DATA FOR THIS EXERCISE –

- Opening Delimiter -

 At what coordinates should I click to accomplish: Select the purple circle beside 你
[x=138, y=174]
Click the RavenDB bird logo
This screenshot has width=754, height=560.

- Closing Delimiter -
- Opening Delimiter -

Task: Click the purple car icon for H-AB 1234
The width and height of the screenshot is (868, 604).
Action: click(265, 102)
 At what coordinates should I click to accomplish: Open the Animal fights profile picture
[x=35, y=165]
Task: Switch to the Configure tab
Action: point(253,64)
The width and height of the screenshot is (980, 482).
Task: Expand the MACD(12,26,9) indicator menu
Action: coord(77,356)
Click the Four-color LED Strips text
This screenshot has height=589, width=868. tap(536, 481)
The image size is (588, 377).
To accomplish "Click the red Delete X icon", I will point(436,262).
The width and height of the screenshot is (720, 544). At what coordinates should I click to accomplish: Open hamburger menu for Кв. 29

- Closing Delimiter -

WHAT THE TASK ASKS –
From the material above, set down exactly the lines between the line holding "The width and height of the screenshot is (868, 604)." and the line holding "The width and height of the screenshot is (720, 544).", inclusive. Include nothing else.

RESPONSE BOX –
The width and height of the screenshot is (868, 604).
Action: click(265, 102)
 At what coordinates should I click to accomplish: Open the Animal fights profile picture
[x=35, y=165]
Task: Switch to the Configure tab
Action: point(253,64)
The width and height of the screenshot is (980, 482).
Task: Expand the MACD(12,26,9) indicator menu
Action: coord(77,356)
Click the Four-color LED Strips text
This screenshot has height=589, width=868. tap(536, 481)
The image size is (588, 377).
To accomplish "Click the red Delete X icon", I will point(436,262).
The width and height of the screenshot is (720, 544). At what coordinates should I click to accomplish: Open hamburger menu for Кв. 29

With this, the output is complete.